The shapes, sizes, ratios, angles, numbers, and the like, which are illustrated in the drawings in order to describe various aspects of the present disclosure, are merely given by way of example, and therefore, the present disclosure is not limited to the illustrations in the drawings. The same or extremely similar elements are designated by the same reference numerals throughout the specification. In the present specification, when the terms “comprise,” “include,” and the like are used, other elements may be added unless the term “only” is used. An element described in the singular form is intended to include a plurality of elements unless the context clearly indicates otherwise.

In the interpretation of constituent elements included in the various aspects of the present disclosure, the constituent elements are interpreted as including an error range even if there is no explicit description thereof.

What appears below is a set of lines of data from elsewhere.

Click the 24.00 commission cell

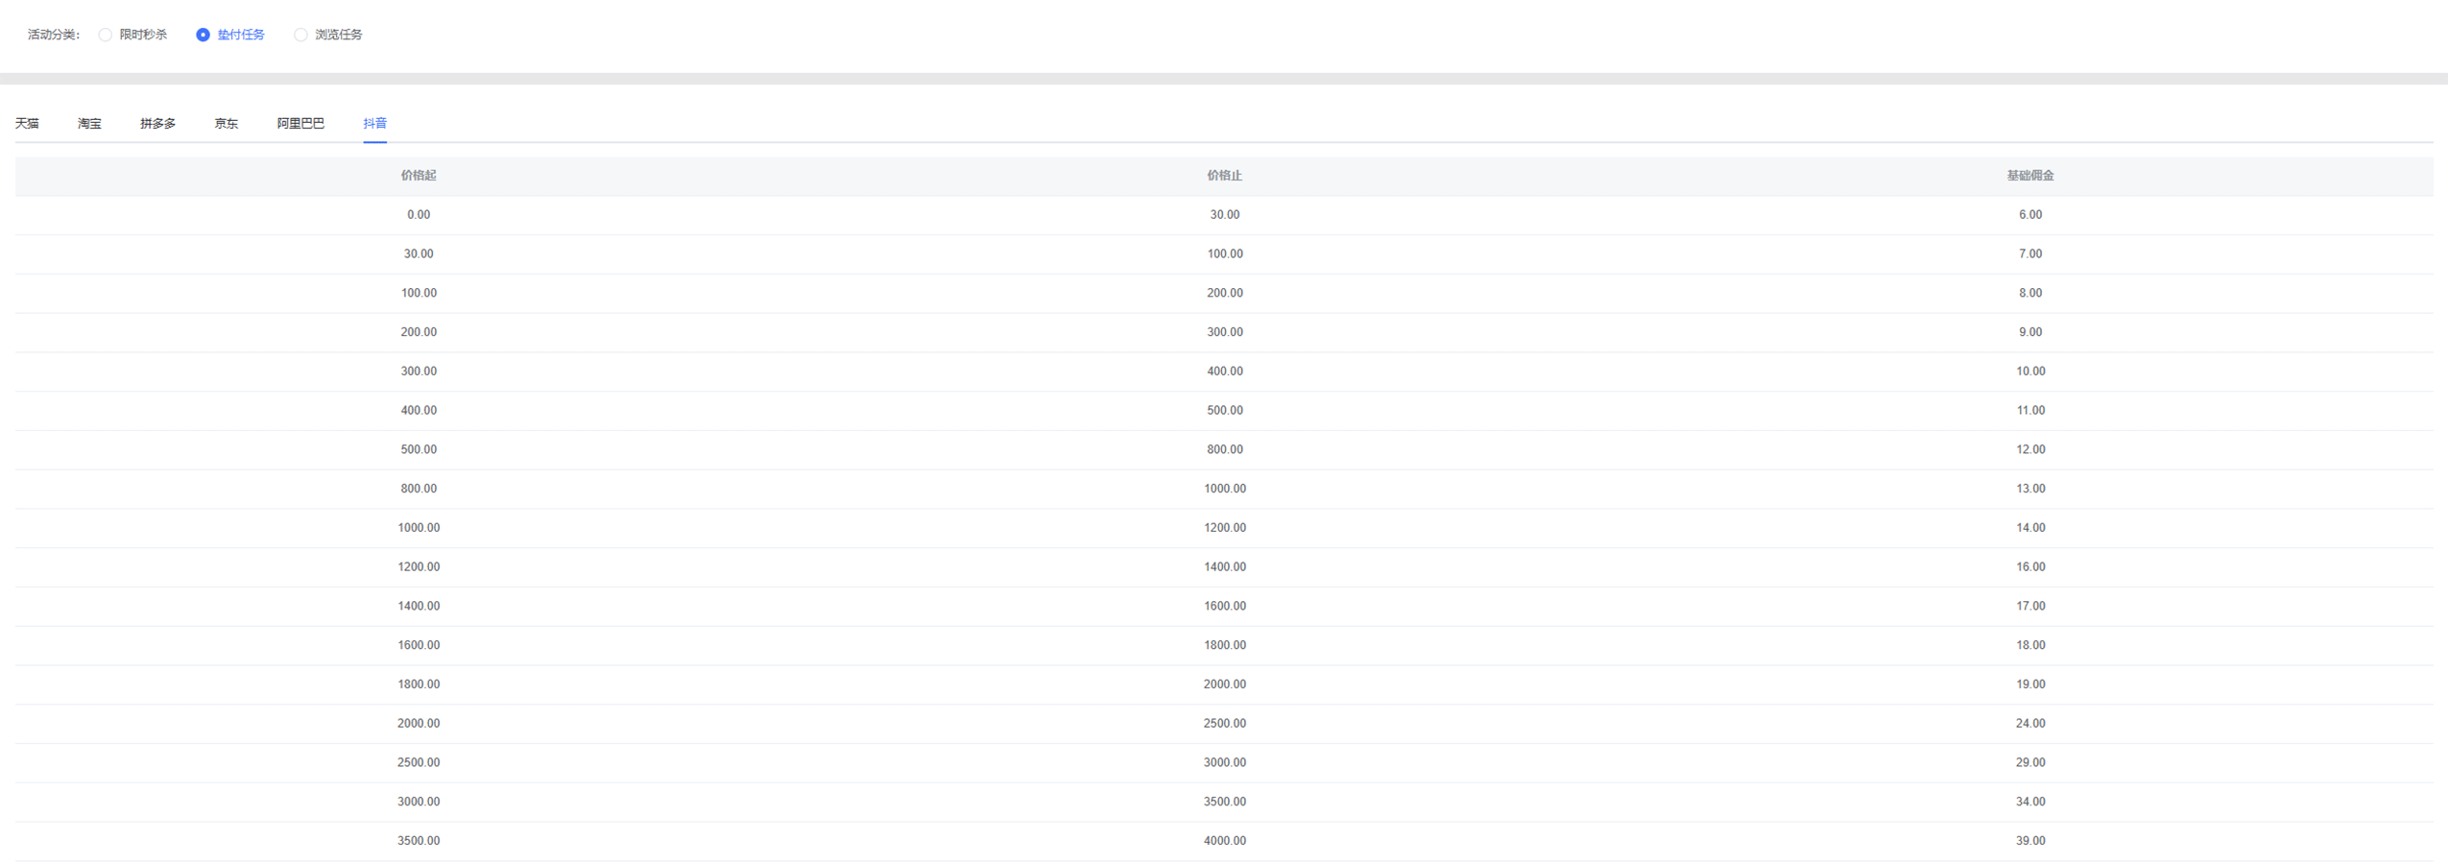coord(2029,724)
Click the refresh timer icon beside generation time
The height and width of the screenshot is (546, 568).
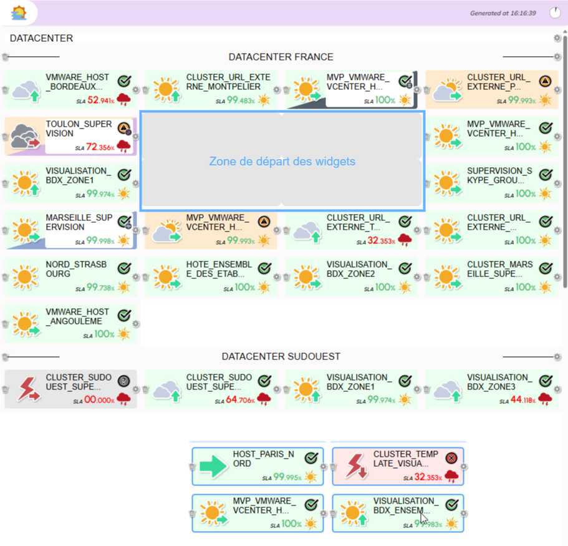[x=554, y=12]
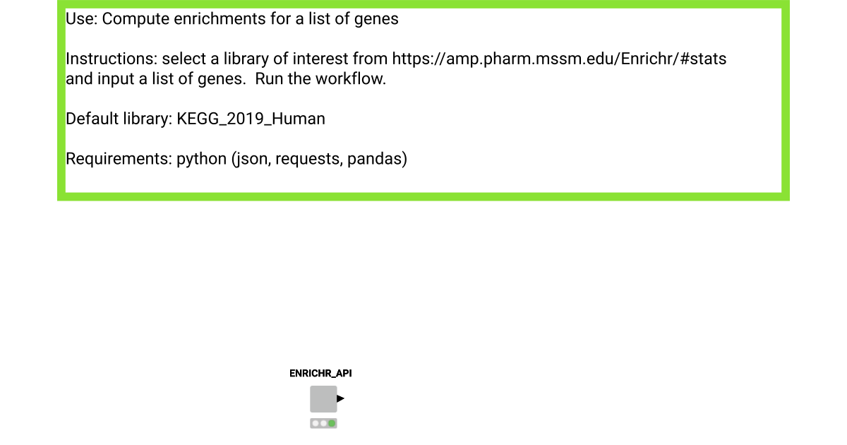Click the annotation's green bottom border
The height and width of the screenshot is (445, 847).
click(424, 196)
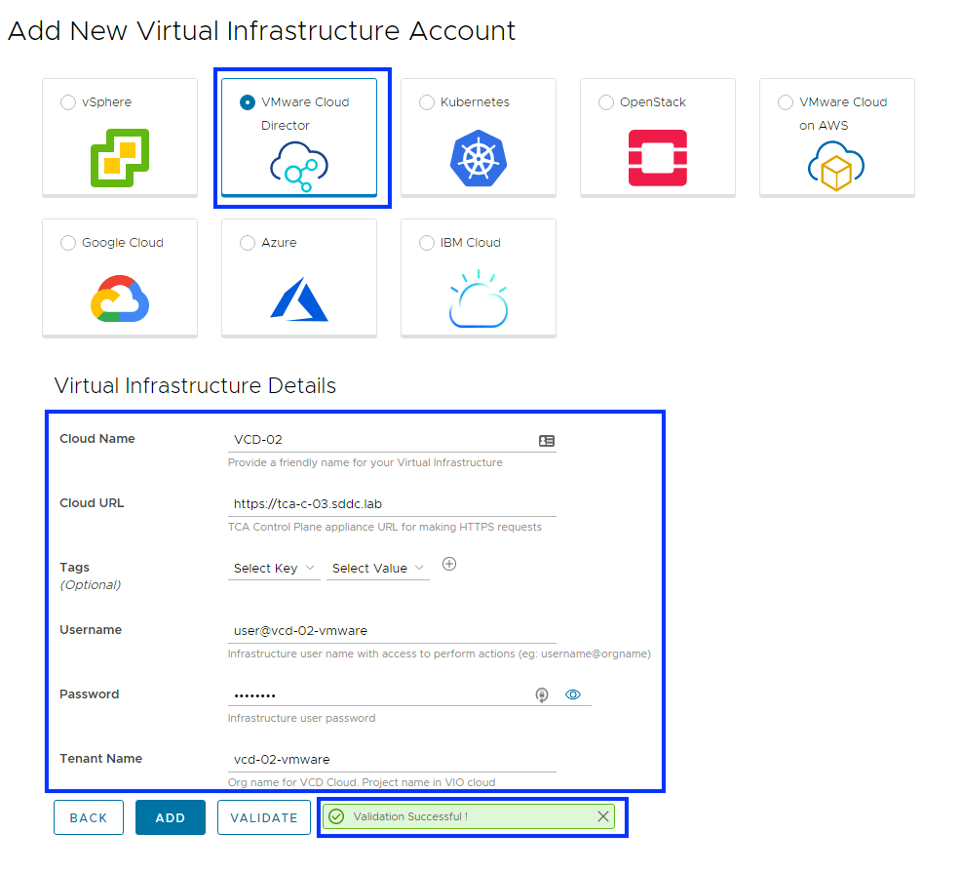Viewport: 962px width, 872px height.
Task: Click contact card icon in Cloud Name field
Action: click(547, 441)
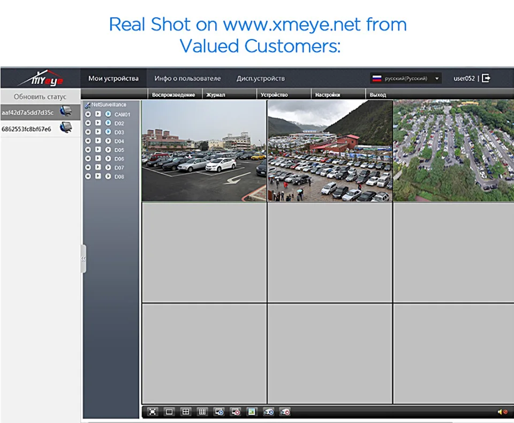Click the Обновить статус button
514x423 pixels.
(40, 97)
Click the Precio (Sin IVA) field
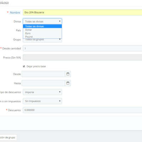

In the description of the various aspects of the present disclosure, when describing positional relationships, for example, when the positional relationship between two parts is described using “on,” “above,” “below,” “beside,” or the like, one or more other parts may be located between the two parts unless the term “directly” or “closely” is used.

Although terms such as, for example, “first” and “second” may be used to describe various elements, these terms are merely used to distinguish the same or similar elements from each other. Therefore, in the present specification, an element modified by “first” may be the same as an element modified by “second” within the technical scope of the present disclosure unless mentioned otherwise.

Throughout the specification, the same reference numerals refer to substantially the same components. Hereinafter, aspect s of the present disclosure will be described in detail with reference to the accompanying drawings. In the following description, when it is determined that detailed description of a known function or configuration related to the present disclosure may unnecessarily obscure the subject matter of the present disclosure, the detailed description will be omitted.

FIG. 1 is a diagram showing a display device according to an aspect of the present disclosure. FIG. 2 is a diagram showing an EPI interface topology for connecting a timing controller and SD-ICs. FIG. 3 is a diagram showing a connection relationship between an SD-IC and data lines. Further, FIG. 2 is a diagram showing a connection relationship between a source drive IC and data lines in a display device according to an aspect of the present disclosure.

Referring to FIG. 1, a display device according to an aspect of the present disclosure may be implemented as an electroluminescent display device or a liquid crystal display device including a display panel PNL, a timing controller CONT, a data driving circuit DDRV, and a gate driving circuit GDRV.

The display panel PNL includes a plurality of data lines DL and a plurality of gate lines GL, and pixels PIX may be disposed at intersections of these signal lines GL and DL. A pixel array can be formed by the pixels PIX arranged in a matrix form in a display area of the display panel PNL.

In the pixel array, pixels PIX are adjacent to each other in the horizontal direction to form horizontal lines. The number of horizontal lines is a vertical resolution of the display panel PNL. Pixels PIX forming the same horizontal line are connected to the same gate line GL and are connected to different data lines DL. Each pixel PIX may be implemented as a light-emitting cell including a light-emitting diode or a liquid crystal cell including a liquid crystal layer.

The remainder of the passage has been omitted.